[Information provided — start]
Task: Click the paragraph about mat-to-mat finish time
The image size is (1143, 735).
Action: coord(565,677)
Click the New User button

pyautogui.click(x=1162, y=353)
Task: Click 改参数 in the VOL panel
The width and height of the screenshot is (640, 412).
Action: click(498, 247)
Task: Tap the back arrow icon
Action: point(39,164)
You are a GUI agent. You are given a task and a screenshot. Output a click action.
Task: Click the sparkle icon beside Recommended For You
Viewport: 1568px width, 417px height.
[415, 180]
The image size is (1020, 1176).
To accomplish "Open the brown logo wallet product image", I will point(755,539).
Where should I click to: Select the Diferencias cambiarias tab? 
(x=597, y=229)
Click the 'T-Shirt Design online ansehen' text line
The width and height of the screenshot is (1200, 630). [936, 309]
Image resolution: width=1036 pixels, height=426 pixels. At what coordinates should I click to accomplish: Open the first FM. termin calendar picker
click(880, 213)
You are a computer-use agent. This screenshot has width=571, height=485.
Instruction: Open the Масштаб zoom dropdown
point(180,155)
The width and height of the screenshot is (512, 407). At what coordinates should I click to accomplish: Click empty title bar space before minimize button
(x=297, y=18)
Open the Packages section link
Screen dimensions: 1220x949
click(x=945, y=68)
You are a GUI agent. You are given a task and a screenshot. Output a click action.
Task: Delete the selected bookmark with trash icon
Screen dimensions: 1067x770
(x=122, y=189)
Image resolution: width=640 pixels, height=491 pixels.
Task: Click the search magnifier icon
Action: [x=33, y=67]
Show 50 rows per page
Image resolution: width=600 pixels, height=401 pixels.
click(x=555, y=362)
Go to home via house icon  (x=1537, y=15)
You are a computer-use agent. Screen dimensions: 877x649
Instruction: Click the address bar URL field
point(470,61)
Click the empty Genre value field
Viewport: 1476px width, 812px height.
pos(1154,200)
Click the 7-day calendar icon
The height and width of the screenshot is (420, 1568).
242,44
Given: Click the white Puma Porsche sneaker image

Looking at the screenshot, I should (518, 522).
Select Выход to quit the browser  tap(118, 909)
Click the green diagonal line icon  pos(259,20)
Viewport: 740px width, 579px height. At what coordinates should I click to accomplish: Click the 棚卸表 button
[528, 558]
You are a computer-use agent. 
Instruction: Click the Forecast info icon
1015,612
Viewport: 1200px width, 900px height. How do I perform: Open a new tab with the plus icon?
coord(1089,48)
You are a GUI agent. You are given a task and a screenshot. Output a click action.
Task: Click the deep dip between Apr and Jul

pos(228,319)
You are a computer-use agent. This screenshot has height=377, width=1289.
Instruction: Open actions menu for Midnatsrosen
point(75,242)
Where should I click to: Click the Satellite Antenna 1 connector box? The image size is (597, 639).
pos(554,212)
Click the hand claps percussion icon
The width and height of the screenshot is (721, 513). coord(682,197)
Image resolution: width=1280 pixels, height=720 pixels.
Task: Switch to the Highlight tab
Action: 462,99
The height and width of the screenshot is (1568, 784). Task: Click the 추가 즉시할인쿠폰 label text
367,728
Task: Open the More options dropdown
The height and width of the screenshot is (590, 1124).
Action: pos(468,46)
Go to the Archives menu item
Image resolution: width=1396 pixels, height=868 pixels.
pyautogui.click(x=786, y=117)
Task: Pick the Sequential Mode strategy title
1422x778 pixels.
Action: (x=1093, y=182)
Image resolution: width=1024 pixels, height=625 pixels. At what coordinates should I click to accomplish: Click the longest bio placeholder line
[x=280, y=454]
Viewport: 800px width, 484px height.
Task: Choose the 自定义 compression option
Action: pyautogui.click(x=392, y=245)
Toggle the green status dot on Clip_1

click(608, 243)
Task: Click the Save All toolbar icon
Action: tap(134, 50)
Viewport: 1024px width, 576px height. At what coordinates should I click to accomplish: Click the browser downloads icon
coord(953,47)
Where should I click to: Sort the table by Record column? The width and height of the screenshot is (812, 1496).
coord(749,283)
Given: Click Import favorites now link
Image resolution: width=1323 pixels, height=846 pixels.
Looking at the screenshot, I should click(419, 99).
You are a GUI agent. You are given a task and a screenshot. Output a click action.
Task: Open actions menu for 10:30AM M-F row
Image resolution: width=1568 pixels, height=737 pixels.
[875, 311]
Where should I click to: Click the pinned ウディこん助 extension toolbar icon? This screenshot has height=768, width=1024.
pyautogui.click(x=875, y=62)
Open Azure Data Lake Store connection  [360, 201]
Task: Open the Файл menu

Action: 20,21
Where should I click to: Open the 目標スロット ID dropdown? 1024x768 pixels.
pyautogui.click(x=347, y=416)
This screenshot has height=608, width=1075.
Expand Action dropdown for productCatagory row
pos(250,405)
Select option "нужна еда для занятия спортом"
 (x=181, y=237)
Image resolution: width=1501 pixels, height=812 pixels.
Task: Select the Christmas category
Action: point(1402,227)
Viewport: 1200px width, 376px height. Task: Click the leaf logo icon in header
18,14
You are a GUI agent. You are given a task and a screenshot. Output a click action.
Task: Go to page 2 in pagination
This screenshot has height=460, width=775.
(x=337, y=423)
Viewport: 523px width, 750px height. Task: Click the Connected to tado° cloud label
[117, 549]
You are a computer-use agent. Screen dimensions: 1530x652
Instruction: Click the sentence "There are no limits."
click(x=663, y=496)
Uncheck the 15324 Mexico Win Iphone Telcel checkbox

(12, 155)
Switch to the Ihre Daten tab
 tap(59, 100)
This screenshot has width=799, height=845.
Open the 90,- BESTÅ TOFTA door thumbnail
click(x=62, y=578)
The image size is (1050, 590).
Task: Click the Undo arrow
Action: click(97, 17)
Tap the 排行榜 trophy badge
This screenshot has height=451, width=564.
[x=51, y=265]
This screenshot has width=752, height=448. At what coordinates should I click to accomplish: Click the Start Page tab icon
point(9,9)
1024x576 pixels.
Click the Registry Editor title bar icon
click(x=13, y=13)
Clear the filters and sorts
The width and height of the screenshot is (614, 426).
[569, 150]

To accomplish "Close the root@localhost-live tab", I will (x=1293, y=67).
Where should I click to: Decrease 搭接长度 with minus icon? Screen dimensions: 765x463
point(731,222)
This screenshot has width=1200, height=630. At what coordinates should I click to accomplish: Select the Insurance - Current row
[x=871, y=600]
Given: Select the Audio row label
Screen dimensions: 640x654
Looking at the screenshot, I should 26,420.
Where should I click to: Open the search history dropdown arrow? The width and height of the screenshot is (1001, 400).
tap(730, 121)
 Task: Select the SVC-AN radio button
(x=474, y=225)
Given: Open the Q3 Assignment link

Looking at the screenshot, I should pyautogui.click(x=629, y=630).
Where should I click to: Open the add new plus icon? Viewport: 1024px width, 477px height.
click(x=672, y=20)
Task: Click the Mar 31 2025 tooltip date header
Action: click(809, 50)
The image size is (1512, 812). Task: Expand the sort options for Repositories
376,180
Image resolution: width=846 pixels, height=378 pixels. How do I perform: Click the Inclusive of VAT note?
[Information provided — finish]
Instructions to follow >> Word for word, copy every entry.

Your response >>
Task: Click the paragraph about mat-to-mat finish time
The image size is (1143, 735).
Action: coord(565,677)
Click the New User button

pyautogui.click(x=1162, y=353)
Task: Click 改参数 in the VOL panel
The width and height of the screenshot is (640, 412).
Action: click(498, 247)
Task: Tap the back arrow icon
Action: point(39,164)
You are a GUI agent. You are given a task and a screenshot. Output a click action.
Task: Click the sparkle icon beside Recommended For You
Viewport: 1568px width, 417px height.
[415, 180]
The image size is (1020, 1176).
To accomplish "Open the brown logo wallet product image", I will point(755,539).
Where should I click to: Select the Diferencias cambiarias tab? 
(x=597, y=229)
Click the 'T-Shirt Design online ansehen' text line
The width and height of the screenshot is (1200, 630). [936, 309]
Image resolution: width=1036 pixels, height=426 pixels. At what coordinates should I click to accomplish: Open the first FM. termin calendar picker
click(880, 213)
You are a computer-use agent. This screenshot has width=571, height=485.
Instruction: Open the Масштаб zoom dropdown
point(180,155)
The width and height of the screenshot is (512, 407). At what coordinates should I click to accomplish: Click empty title bar space before minimize button
(x=297, y=18)
Open the Packages section link
Screen dimensions: 1220x949
click(x=945, y=68)
You are a GUI agent. You are given a task and a screenshot. Output a click action.
Task: Delete the selected bookmark with trash icon
Screen dimensions: 1067x770
(x=122, y=189)
Image resolution: width=640 pixels, height=491 pixels.
Task: Click the search magnifier icon
Action: [x=33, y=67]
Show 50 rows per page
Image resolution: width=600 pixels, height=401 pixels.
click(x=555, y=362)
Go to home via house icon  (x=1537, y=15)
You are a computer-use agent. Screen dimensions: 877x649
Instruction: Click the address bar URL field
point(470,61)
Click the empty Genre value field
Viewport: 1476px width, 812px height.
pos(1154,200)
Click the 7-day calendar icon
The height and width of the screenshot is (420, 1568).
242,44
Given: Click the white Puma Porsche sneaker image

Looking at the screenshot, I should (518, 522).
Select Выход to quit the browser  tap(118, 909)
Click the green diagonal line icon  pos(259,20)
Viewport: 740px width, 579px height. At what coordinates should I click to accomplish: Click the 棚卸表 button
[528, 558]
You are a computer-use agent. 
Instruction: Click the Forecast info icon
1015,612
Viewport: 1200px width, 900px height. How do I perform: Open a new tab with the plus icon?
coord(1089,48)
You are a GUI agent. You are given a task and a screenshot. Output a click action.
Task: Click the deep dip between Apr and Jul

pos(228,319)
You are a computer-use agent. This screenshot has height=377, width=1289.
Instruction: Open actions menu for Midnatsrosen
point(75,242)
Where should I click to: Click the Satellite Antenna 1 connector box? The image size is (597, 639).
pos(554,212)
Click the hand claps percussion icon
The width and height of the screenshot is (721, 513). coord(682,197)
Image resolution: width=1280 pixels, height=720 pixels.
Task: Switch to the Highlight tab
Action: 462,99
The height and width of the screenshot is (1568, 784). Task: Click the 추가 즉시할인쿠폰 label text
367,728
Task: Open the More options dropdown
The height and width of the screenshot is (590, 1124).
Action: pos(468,46)
Go to the Archives menu item
Image resolution: width=1396 pixels, height=868 pixels.
pyautogui.click(x=786, y=117)
Task: Pick the Sequential Mode strategy title
1422x778 pixels.
Action: (x=1093, y=182)
Image resolution: width=1024 pixels, height=625 pixels. At what coordinates should I click to accomplish: Click the longest bio placeholder line
[x=280, y=454]
Viewport: 800px width, 484px height.
Task: Choose the 自定义 compression option
Action: pyautogui.click(x=392, y=245)
Toggle the green status dot on Clip_1

click(608, 243)
Task: Click the Save All toolbar icon
Action: tap(134, 50)
Viewport: 1024px width, 576px height. At what coordinates should I click to accomplish: Click the browser downloads icon
coord(953,47)
Where should I click to: Sort the table by Record column? The width and height of the screenshot is (812, 1496).
coord(749,283)
Given: Click Import favorites now link
Image resolution: width=1323 pixels, height=846 pixels.
Looking at the screenshot, I should click(419, 99).
You are a GUI agent. You are given a task and a screenshot. Output a click action.
Task: Open actions menu for 10:30AM M-F row
Image resolution: width=1568 pixels, height=737 pixels.
[875, 311]
Where should I click to: Click the pinned ウディこん助 extension toolbar icon? This screenshot has height=768, width=1024.
pyautogui.click(x=875, y=62)
Open Azure Data Lake Store connection  [360, 201]
Task: Open the Файл menu

Action: 20,21
Where should I click to: Open the 目標スロット ID dropdown? 1024x768 pixels.
pyautogui.click(x=347, y=416)
This screenshot has height=608, width=1075.
Expand Action dropdown for productCatagory row
pos(250,405)
Select option "нужна еда для занятия спортом"
 (x=181, y=237)
Image resolution: width=1501 pixels, height=812 pixels.
Task: Select the Christmas category
Action: point(1402,227)
Viewport: 1200px width, 376px height. Task: Click the leaf logo icon in header
18,14
You are a GUI agent. You are given a task and a screenshot. Output a click action.
Task: Go to page 2 in pagination
This screenshot has height=460, width=775.
(x=337, y=423)
Viewport: 523px width, 750px height. Task: Click the Connected to tado° cloud label
[117, 549]
You are a computer-use agent. Screen dimensions: 1530x652
Instruction: Click the sentence "There are no limits."
click(x=663, y=496)
Uncheck the 15324 Mexico Win Iphone Telcel checkbox

(12, 155)
Switch to the Ihre Daten tab
 tap(59, 100)
This screenshot has width=799, height=845.
Open the 90,- BESTÅ TOFTA door thumbnail
click(x=62, y=578)
The image size is (1050, 590).
Task: Click the Undo arrow
Action: click(97, 17)
Tap the 排行榜 trophy badge
This screenshot has height=451, width=564.
[x=51, y=265]
This screenshot has width=752, height=448. At what coordinates should I click to accomplish: Click the Start Page tab icon
point(9,9)
1024x576 pixels.
Click the Registry Editor title bar icon
click(x=13, y=13)
Clear the filters and sorts
The width and height of the screenshot is (614, 426).
[569, 150]

To accomplish "Close the root@localhost-live tab", I will (x=1293, y=67).
Where should I click to: Decrease 搭接长度 with minus icon? Screen dimensions: 765x463
point(731,222)
This screenshot has width=1200, height=630. At what coordinates should I click to accomplish: Select the Insurance - Current row
[x=871, y=600]
Given: Select the Audio row label
Screen dimensions: 640x654
Looking at the screenshot, I should 26,420.
Where should I click to: Open the search history dropdown arrow? The width and height of the screenshot is (1001, 400).
tap(730, 121)
 Task: Select the SVC-AN radio button
(x=474, y=225)
Given: Open the Q3 Assignment link

Looking at the screenshot, I should pyautogui.click(x=629, y=630).
Where should I click to: Open the add new plus icon? Viewport: 1024px width, 477px height.
click(x=672, y=20)
Task: Click the Mar 31 2025 tooltip date header
Action: click(809, 50)
The image size is (1512, 812). Task: Expand the sort options for Repositories
376,180
Image resolution: width=846 pixels, height=378 pixels. How do I perform: Click the Inclusive of VAT note?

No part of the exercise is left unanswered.